▶ **Aim of the exercise**:
Below are the entries; give again exactly the lines from the one mentioning "Déclaration d'accessibilité : partiellement" through the one mentioning "ROI] (24, 1659)", inclusive.

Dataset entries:
☆ ☆ ☆

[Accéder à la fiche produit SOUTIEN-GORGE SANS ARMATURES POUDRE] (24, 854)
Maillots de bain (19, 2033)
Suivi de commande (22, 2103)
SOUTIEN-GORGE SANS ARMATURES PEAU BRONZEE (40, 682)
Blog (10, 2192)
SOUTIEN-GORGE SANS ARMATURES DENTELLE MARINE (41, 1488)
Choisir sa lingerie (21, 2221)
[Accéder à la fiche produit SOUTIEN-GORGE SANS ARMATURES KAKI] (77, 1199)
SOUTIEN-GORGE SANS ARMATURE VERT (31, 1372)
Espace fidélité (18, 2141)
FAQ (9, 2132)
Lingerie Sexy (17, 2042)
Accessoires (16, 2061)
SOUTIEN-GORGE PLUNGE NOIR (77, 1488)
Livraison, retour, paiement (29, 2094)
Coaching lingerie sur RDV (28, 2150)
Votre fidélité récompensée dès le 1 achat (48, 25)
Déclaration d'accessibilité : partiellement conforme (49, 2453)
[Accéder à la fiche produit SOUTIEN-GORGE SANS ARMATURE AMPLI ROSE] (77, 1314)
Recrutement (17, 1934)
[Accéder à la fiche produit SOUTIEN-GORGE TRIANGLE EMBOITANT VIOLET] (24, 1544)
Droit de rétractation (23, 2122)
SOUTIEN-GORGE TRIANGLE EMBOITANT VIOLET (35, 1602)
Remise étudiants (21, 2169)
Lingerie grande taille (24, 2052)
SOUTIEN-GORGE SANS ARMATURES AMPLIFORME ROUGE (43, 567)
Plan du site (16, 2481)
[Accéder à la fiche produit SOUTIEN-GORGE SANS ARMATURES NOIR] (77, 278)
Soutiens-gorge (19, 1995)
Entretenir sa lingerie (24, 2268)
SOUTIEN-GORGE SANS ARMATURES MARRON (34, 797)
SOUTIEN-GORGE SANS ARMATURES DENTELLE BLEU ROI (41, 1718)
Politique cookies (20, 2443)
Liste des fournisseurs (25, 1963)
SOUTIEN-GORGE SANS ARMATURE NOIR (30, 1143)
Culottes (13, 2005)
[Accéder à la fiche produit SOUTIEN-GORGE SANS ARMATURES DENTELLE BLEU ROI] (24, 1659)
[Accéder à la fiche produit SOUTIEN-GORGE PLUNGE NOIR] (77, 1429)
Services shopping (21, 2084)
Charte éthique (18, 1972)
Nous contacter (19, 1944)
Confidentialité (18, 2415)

☆ ☆ ☆

▶ **Result of the task**:
Déclaration d'accessibilité : partiellement conforme (49, 2453)
[Accéder à la fiche produit SOUTIEN-GORGE SANS ARMATURE AMPLI ROSE] (77, 1314)
Recrutement (17, 1934)
[Accéder à la fiche produit SOUTIEN-GORGE TRIANGLE EMBOITANT VIOLET] (24, 1544)
Droit de rétractation (23, 2122)
SOUTIEN-GORGE TRIANGLE EMBOITANT VIOLET (35, 1602)
Remise étudiants (21, 2169)
Lingerie grande taille (24, 2052)
SOUTIEN-GORGE SANS ARMATURES AMPLIFORME ROUGE (43, 567)
Plan du site (16, 2481)
[Accéder à la fiche produit SOUTIEN-GORGE SANS ARMATURES NOIR] (77, 278)
Soutiens-gorge (19, 1995)
Entretenir sa lingerie (24, 2268)
SOUTIEN-GORGE SANS ARMATURES MARRON (34, 797)
SOUTIEN-GORGE SANS ARMATURES DENTELLE BLEU ROI (41, 1718)
Politique cookies (20, 2443)
Liste des fournisseurs (25, 1963)
SOUTIEN-GORGE SANS ARMATURE NOIR (30, 1143)
Culottes (13, 2005)
[Accéder à la fiche produit SOUTIEN-GORGE SANS ARMATURES DENTELLE BLEU ROI] (24, 1659)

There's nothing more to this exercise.